§ **DATA SHOWN**:
____
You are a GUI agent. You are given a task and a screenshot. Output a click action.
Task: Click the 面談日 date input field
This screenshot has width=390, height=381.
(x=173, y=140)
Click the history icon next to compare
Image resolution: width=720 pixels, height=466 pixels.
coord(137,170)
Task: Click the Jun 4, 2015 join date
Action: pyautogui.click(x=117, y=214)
____
§ **OBJECTIVE**:
Please pull every line of the material above out word for word, keeping each one unchanged.

§ **SOLUTION TO THIS EXERCISE**:
You are a GUI agent. You are given a task and a screenshot. Output a click action.
Task: Click the 面談日 date input field
This screenshot has width=390, height=381.
(x=173, y=140)
Click the history icon next to compare
Image resolution: width=720 pixels, height=466 pixels.
coord(137,170)
Task: Click the Jun 4, 2015 join date
Action: pyautogui.click(x=117, y=214)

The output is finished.